彼の言動がヤバい状況だということを物語っている…!
考えろ考えろ考えろ考えろ考えろ……!!
Destroyは自身の身体を大きく捻る。
何をしてくるのか僕にはわからないけど、一撃で学校を消し飛ばす威力であってもおかしくはない。
壮蓮「ぜ、全員逃げろおぉぉ!」
みんなが固まって動けない中、強そうな40代の人が奴に向かって走っていった。
身を捻ったDestroyに対し、彼は拳を大きく振りかぶる。
ドゴオォッ…!
しかし、その拳が振り抜かれる前に、体勢を戻したDestroyの拳があの人の腹に食い込んだ。
壮蓮「ぐ……は………!」
彼の身体は凄まじい勢いで後方に吹き飛び、転がりながら地面を深く抉る。
ただ殴っただけでこの威力…。
でも、あの人も丈夫だ。腹を抱えて蹲っているけど、大きく傷を負った様子はない。顔面は元からボコボコだった。
琉蓮「お父さん!!」
吹き飛んでいったあの人に琉蓮は、声を上げながら手を伸ばす。
やっぱり彼のお父さんだったんだ。似ているから何となくそうだと思った。
そんなことより、考えないと…!
みんなと戦って、ある程度分析できているDestroyが気づけない要素…。
奴は琉蓮のお父さんを吹き飛ばした後、横目で僕のことを見ていた。
そして、再び大きくを身を捻ろうと身体を動かす。
皇「ハッハァ♪ やっと気づいたかぁ、日下部えぇ!」
それに対し、大げさに両手を広げて大きく笑う皇。
名前を呼ばれた日下部は、皇よりも更に後方にいる。
突然呼ばれた上に、心当たりもない日下部は動揺していた。
日下部「違うよ、皇。僕はシリウスだ」
シリウスと名乗る日下部は、きょとんとした顔をして首を傾げる。
全く気づいていない様子のDestroyは、皇の言葉を聞いて振り返り拳を作った。
わかった…。いや、わかってない…!
でも、もうこれしかないんだ!
背中を向けたDestroyに僕は、手に持っている水の球を突き出した。
さっきと同じく、必要な水の法則や数式をピックアップし思い浮かべる。
そして、清らかな心で…!
“__水よ、お願いします。凝縮された全ての水で奴の身体を隙間なく覆ってください!”。
ドバアアァァァァ!!
凝縮された水の球から、大量の水が数本の太い線状となって拡散し、拳を振り抜こうとしていたDestroyに迫っていった。

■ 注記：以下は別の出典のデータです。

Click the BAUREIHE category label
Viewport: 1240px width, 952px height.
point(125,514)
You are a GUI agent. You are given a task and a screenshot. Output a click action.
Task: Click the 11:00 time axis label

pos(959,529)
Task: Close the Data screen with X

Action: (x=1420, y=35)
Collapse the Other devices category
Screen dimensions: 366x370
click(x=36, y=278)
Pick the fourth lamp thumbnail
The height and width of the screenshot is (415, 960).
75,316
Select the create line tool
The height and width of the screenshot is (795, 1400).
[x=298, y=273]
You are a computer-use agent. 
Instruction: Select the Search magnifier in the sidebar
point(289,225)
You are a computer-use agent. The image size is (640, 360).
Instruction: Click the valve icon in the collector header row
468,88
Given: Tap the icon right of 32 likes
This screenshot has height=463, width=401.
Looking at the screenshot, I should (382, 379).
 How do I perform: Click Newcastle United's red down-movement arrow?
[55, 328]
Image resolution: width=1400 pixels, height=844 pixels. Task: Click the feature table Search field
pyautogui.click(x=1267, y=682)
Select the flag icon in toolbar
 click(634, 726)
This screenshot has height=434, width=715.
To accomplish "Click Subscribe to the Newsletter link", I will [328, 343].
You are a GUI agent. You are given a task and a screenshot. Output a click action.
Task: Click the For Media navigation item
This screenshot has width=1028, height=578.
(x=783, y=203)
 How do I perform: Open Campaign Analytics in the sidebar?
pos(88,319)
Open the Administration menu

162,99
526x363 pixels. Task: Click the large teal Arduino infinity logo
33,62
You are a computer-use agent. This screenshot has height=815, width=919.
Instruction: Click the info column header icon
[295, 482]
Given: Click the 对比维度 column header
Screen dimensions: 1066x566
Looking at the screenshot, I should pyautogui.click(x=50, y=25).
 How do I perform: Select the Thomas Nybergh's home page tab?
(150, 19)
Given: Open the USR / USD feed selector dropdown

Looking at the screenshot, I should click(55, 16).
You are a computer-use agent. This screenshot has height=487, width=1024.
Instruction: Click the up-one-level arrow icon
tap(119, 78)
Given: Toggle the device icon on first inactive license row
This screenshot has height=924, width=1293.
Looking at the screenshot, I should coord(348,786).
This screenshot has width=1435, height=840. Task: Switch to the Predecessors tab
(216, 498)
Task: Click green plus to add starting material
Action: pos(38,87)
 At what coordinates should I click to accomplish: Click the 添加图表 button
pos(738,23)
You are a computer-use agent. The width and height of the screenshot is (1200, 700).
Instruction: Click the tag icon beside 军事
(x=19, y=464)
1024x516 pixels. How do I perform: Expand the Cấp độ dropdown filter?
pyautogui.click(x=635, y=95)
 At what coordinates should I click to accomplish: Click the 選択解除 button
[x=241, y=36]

この水を見て、ニヤけるのではなく安堵の表情を浮かべる皇。
勢いよく迫ってきた水の音に反応したのかDestroyは咄嗟に振り返る。
D「何故、水を…? まさか、継承したのか…!」
迫り来る多量の水を目の当たりにした時に発したこの言葉が、奴の最後の発言だった。
Destroyに向かった透明の水は、奴の身体に直撃し、勢い余って水しぶきをあげる。
そして、学校の敷地内を覆うほどの多量の水は1滴も零れることなく、奴の身体の隙間に入っていった。
学校が沈んでいた時と同じように直立不動になるDestroy。
と、止まった…。
緊張が解けた僕は、突き出した手を下ろしてその場にへたり込んだ。
皇「はぁ、だから言っただろぉ? 足元掬われるぜって。最強ってのは脆くてすぐに瓦解するんだよ」
そう言って、得意気な顔をする皇。彼も緊張が解けたのかいつもの調子を取り戻す。
冷静になってから、Destroyの弱点に僕は気づいた。
皇「動けなかったって公言した時点で勝負はついていたぜ。伝える余裕があればもっと楽勝だったな」
彼の言うとおり、DestroyはAquaを破壊した後、うっかり弱点を話してしまっていたんだ。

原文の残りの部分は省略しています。